Nina May is also distinguished by a firm commitment to sourcing local ingredients. McClimans’ general rule of thumb is that ingredients must come from within 150 miles of the city. While many chefs pledge to prioritize local and seasonal, McClimans rarely strays off course.  This means that the current menu features a healthy dose of potatoes, squash, onions, mushrooms, brussels sprouts and carrots.  Fish is sourced from the mid-Atlantic, quail from Maryland, and chickens hail from Pennsylvania.  

These local treasures are woven into a menu that is segmented into grains, vegetables, fish, meat and sides. And while theoretically Chef’s Choice is off menu, most of what’s delivered to the table does appear in print. It’s nice to keep a copy handy, as dishes are often served in pairs and identified rather swiftly.   

The food at Nina May leans to the quirky with an occasional turn to comfort food. Here’s where a sense of adventure comes into play.  Would I order bison tartare with cured egg yolk or stewed marrow fat beans with oyster root?  Neither tempt me on paper, but both are earthy, rich, and satisfying. 

Nina May Stewed Marrow Fat Beans
Nina May Stewed Marrow Fat Beans
Photo by Deb Lindsey

Pastas are carefully crafted to show-off the seasons bounty.  Heirloom carrots are paired with brown butter cavatelli, crispy brussels sprouts, caramelized onions, and toasted walnuts. The cleverly named Green Eggs and Ham is a tossing together of kale pici pasta with house-made pancetta and parmesan Reggiano. They are equally gratifying.

Beauty and light comes to the table in the form of vegetables like roasted butternut squash with maple vinaigrette, petite sprouts and toasted pumpkin seeds or roasted baby beets with grilled radicchio and poached apples.

Nina May roasted baby beets with grilled radicchio
Nina May Roasted baby beets with grilled radicchio

Two of the simpler dishes bring me the most joy. I am finicky when it comes to chicken. If the bird is the slightest bit overdone, I’m disenchanted. At Nina May chicken from a Pennsylvania farm is skillfully roasted with lemon and thyme. The succulent chicken nests on a bed of caramelized chicken jus, flanked by Moon Valley roasted potatoes and slices of brioche. Winner, winner… you know the rest.

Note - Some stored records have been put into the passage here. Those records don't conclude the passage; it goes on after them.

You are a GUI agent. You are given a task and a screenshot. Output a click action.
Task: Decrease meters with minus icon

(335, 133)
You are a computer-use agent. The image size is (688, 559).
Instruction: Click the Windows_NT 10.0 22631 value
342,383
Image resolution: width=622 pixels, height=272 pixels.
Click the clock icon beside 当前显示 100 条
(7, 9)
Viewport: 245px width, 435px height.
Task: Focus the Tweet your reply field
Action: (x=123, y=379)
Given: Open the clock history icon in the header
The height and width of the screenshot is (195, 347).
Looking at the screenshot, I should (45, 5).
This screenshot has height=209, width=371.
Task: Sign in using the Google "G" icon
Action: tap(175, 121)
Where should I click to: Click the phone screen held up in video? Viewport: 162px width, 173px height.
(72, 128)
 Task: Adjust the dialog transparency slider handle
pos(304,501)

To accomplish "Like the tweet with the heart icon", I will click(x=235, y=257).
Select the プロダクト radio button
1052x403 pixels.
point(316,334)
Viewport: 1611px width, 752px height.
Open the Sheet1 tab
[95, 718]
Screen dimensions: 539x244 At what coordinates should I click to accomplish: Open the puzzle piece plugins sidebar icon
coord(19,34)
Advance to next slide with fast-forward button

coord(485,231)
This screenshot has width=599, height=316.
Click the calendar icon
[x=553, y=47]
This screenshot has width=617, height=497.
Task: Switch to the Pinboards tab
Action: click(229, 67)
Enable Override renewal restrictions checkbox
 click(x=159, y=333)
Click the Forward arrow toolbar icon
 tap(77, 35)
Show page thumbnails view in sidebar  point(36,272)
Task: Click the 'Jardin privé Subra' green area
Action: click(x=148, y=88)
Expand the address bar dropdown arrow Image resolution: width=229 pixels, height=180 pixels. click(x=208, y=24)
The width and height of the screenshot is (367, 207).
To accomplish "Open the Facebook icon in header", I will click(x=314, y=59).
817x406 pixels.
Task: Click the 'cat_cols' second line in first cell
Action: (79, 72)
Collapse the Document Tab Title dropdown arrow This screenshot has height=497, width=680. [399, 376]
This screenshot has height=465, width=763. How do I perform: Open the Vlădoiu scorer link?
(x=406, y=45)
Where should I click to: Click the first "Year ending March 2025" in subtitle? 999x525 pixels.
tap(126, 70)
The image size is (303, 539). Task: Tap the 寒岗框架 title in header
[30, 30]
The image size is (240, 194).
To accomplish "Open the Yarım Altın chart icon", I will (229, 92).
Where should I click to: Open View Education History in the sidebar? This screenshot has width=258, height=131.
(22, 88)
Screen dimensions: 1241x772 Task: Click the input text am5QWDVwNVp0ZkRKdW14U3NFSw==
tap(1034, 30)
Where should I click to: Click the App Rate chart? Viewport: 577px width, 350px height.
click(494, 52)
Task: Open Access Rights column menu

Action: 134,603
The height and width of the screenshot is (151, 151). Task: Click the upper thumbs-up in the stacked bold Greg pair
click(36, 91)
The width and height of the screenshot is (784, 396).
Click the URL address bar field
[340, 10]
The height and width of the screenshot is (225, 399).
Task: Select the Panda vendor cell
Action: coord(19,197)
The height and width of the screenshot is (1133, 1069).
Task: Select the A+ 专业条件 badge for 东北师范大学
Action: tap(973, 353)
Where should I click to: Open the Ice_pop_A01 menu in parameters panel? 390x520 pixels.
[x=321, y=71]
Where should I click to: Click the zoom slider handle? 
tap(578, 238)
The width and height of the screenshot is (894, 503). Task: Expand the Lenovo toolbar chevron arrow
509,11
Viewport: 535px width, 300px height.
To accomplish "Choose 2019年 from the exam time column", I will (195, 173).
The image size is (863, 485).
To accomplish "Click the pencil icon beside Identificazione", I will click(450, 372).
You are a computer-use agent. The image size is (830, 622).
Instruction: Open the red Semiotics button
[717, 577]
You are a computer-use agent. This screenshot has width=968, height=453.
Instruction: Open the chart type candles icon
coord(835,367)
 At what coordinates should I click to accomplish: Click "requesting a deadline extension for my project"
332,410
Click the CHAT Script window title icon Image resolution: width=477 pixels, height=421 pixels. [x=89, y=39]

Crisp onion rings soar when dipped into the accompanying smoky carrot mustard. Diners at Nina May should certainly find fulfillment in this seductive side.

Nina May Mid-Atlantic Fluke, Lemon & Thyme Roasted Chicken, Onion Rings
Nina May Mid-Atlantic Fluke, Lemon & Thyme Roasted Chicken, Onion Rings
Photo by Deb Lindsey

Poached Carola potatoes with house smoked salmon is the dish we gain when THE question related to our satisfaction is responded to with “not quite.” Tossed with pickled red onions, dill salsa verde, and creme fraiche, it’s a dish that piques my interest for a return for brunch.

Poached Carola Potatoes with House Smoked Salmon
Nina May Poached Carola Potatoes with House Smoked Salmon
Photo by Deb Lindsey

Desserts are not included in Chef’s Choice. On my first visit to Nina May, we find them a weak link- conceptually interesting but too many elements weighing them down. This holds true the second time around. Sweet potato pie is a beauty on the plate, but is a textural miss. Consider an alternate ending such as a cocktail. “It’s My Jam” with grappa, apricot preserve, basil and lemon could end the evening on a sweeter note.

In his Washington Post coverage, Tom Sietsema declares that the bowl of littleneck clams with chorizo, squash, and rye bread crumbs makes him giddy. It’s one of many dishes here that gives me the answer to Nina May’s quintessential question “Are You Content?” My response comes easily. Happy as a clam.